The TMI Project took off like a rocket, offering storytelling workshops for all-female and mixed groups, then adding outreach programs for domestic abuse victims, cancer patients, incarcerated women, at-risk teens, people with mental health issues. They’ve held “TMIdol” story slam contests (see listing below) and developed “What to Expect When You’re Not Expecting,” a touring show on reproductive rights to benefit Planned Parenthood.

“It’s grown exponentially in less than four years,” Botton says. TMI’s breakout success both enriches and complicates her freelance juggling act. “We get a lot of vicarious trauma working with people who have been so traumatized, sometimes 30 of them at a time. I’m really proud of the work we do. It’s very gratifying, but it’s also very, very taxing.”

She’s also frank about freelance economics in the digital age. “I’m having to work two or three times as hard to make half as much money,” she says bluntly. “I plant seeds for a lot of things and hope they come up, and sometimes they all come up at once.”

What would she do if she had no other commitments? Botton’s answer is unhesitating: “My own book.”

She’s currently writing “a memoir in essays and/or fiction stories,” which took on new urgency when she learned that writer and spoken word legend Maggie Estep had died of a heart attack, three days after reading at a Goodbye to All That event at Oblong Books & Music.

Botton’s voice wavers. “I didn’t know that was even on the menu,” she says. “She was 50. I’m turning 49 next week. Both my grandmothers died in their early fifties. And Maggie was this person I’d idolized for so many years. It just blew my mind. It’s still blowing my mind.” (She dedicated Never Can Say Goodbye to Estep.)
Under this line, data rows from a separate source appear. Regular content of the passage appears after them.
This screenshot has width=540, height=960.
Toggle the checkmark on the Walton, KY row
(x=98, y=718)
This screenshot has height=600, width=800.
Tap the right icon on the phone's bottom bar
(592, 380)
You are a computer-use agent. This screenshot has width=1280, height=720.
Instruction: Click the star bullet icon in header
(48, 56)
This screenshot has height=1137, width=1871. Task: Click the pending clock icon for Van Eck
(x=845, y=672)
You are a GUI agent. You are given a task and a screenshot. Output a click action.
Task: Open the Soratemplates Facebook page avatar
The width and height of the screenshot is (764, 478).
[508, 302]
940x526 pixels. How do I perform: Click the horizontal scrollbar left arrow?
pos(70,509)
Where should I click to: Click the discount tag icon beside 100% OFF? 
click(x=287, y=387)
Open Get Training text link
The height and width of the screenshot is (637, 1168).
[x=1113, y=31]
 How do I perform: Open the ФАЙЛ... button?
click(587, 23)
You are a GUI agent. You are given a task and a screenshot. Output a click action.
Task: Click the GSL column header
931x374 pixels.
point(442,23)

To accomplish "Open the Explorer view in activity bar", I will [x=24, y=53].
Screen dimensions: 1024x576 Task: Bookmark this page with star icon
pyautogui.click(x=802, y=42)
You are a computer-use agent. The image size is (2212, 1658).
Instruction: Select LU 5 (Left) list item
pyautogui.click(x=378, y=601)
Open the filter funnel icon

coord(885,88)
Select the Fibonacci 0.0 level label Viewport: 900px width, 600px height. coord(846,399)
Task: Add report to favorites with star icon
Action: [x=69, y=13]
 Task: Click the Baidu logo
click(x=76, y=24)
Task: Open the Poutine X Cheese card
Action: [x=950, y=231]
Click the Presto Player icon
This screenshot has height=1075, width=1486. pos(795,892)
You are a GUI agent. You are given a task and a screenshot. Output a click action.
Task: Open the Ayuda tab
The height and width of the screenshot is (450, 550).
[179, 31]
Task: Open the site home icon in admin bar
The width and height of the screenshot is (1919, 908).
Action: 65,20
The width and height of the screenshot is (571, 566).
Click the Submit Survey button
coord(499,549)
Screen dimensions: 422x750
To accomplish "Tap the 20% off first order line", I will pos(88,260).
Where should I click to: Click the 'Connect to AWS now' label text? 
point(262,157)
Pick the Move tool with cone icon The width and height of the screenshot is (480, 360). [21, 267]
Botton takes a deep breath. “I’ve been putting off writing my own book—not 27 writers and me, not hiding as a ghost writer, but getting over my fear of putting myself out there and worrying about what other people will think. It’s time to get over this shit and do it. This is it, girl. Put up or shut up.”

She also wants to edit a new anthology about reproductive rights (Botton collaborated with Kim Wyatt on last year’s Get Out of My Crotch!) and a book based on her Rumpus column “Interviews with Writers Braver Than Me.” Will there be a third New York anthology?

Botton hesitates. “I don’t know if I’m done,” she admits. She’s quick to add that she “really loves” living upstate, and “the feeling of being part of a smaller, more tightly knit community.” But she still longs to attain New York cool—to be “permanently, irreversibly cemented to the place”—no matter where she gets her mail. “It’s similar to upstaters’ perception that even if you’ve lived here for 20 years, you’re not really a local. How do you accumulate enough cred to be considered a New Yorker, an upstater, a Rosendalian?”

The question may be rhetorical, but Botton recently found a surprising deep root. She knew her maternal grandmother had been born “on a farm upstate,” but had no specifics. “I was going through a box of old photos, and some had ‘Kingston’ on the back, watermarks from a photography studio on Wall Street. I have family buried in the Kingston Jewish Cemetery.” Sari Botton grins. “So I’m a fucking local. I got cred.”

Spoken like a New Yorker.

Sari Botton will appear tonight at 6pm at Word Café, at outdated: an antique café, 314 Wall Street, Kingston; admission $15. On 12/9 at 7pm in December, she will host TMIdol Story Slam “New York in the Rearview Mirror” at BSP, 323 Wall Street, Kingston; admission is free.